Thursday, January 29, 2015

Tapestry

I imagine our lineage as a large tapestry-- huge in fact.  It has yet to be hung up in a castle or mansion, because it's a work in progress.  Last year, I finally found the room it is housed in and added myself to the list of people weaving it.  There is a thread for every single soul attached to it, recognized or not.
Much of the work to make the tapestry has already been accomplished.  As soon as I walked in to the room I saw that.  On my dad's side, the stitches are tightly woven, with nary a weak spot or hole.  I've tried getting in there and wiggling around, but have found little success in finding spots for new threads.  So, I do what I can to strengthen the weave that is there.
My mom's side, however, is still in its inception.  I've got to say that it's a lot of fun to work there, moving my mouse like a shuttlecock, in and out, pulling the threads through, finding new threads and adding them to the picture.  Most of my work is off to the side--  I'm sure my link is pretty tenuous, but I do the work anyway, because it's got to be done.  I frequently pray that someone will find all my little green arrows and be so excited because they hit a jackpot.
I got so I had to stop adding all of the names that I found to my temple ordinance list, because I simply won't have the time to get it all done myself.  I've already got something like 130 ordinances that need doing.  We've been plugging away at it.  Between our ward temple nights and Dan's calling which involves him attending all other wards' temple nights, we are making a dent.  It's a dent that feels good to make.
I imagine this tapestry filled with my own personal threads.  I imagine it filled with my bright green threads, patching up little holes here and there, bringing in new patterns.  I take this tapestry personally.

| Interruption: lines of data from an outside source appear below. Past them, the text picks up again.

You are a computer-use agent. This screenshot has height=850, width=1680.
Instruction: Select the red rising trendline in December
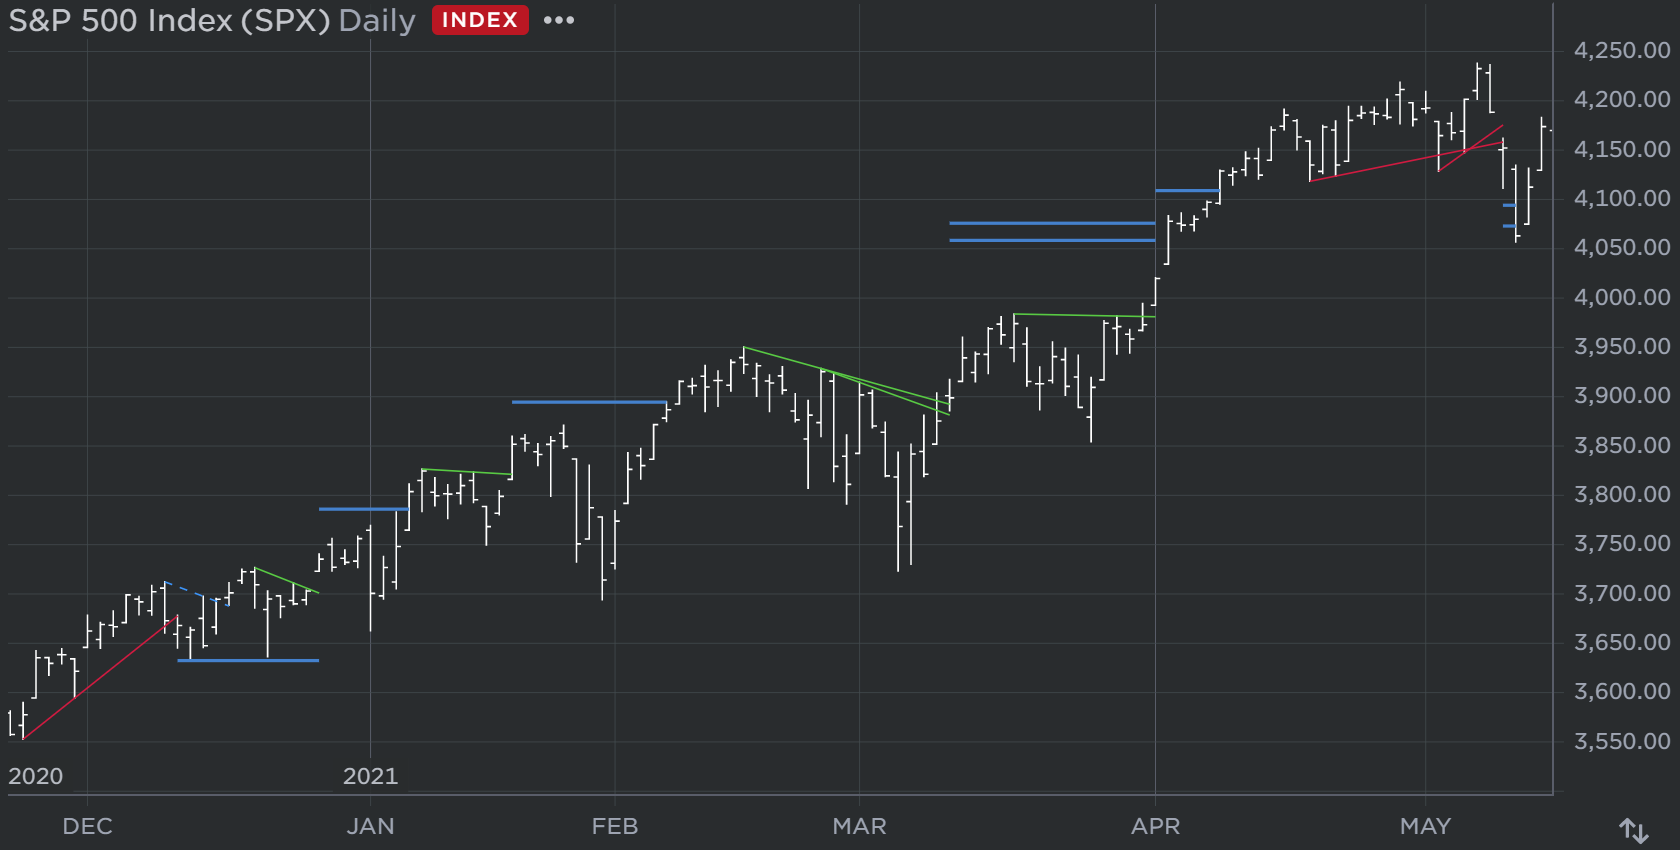100,678
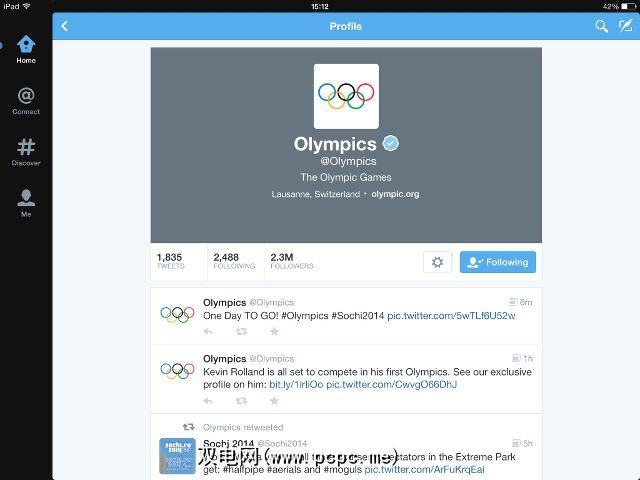Open the Home timeline tab
Image resolution: width=640 pixels, height=480 pixels.
coord(26,49)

That's why my heart broke when I saw a hole in it yesterday where there shouldn't have been.  I can't say it suddenly appeared there, since there has been weakening to the branch over the last few years.  It fills me with sadness that this was one of my favorite branches and I'm watching it be hewn down by the very people who should be concerned with it's growth.  There are days when I lament that we no longer use sack cloth and ashes to display our grief.  I want to rail.  I want to shake people.  I want them to see what they have done and hold themselves accountable.
I think today I need to spend some more time tying those ties that bind in my own family.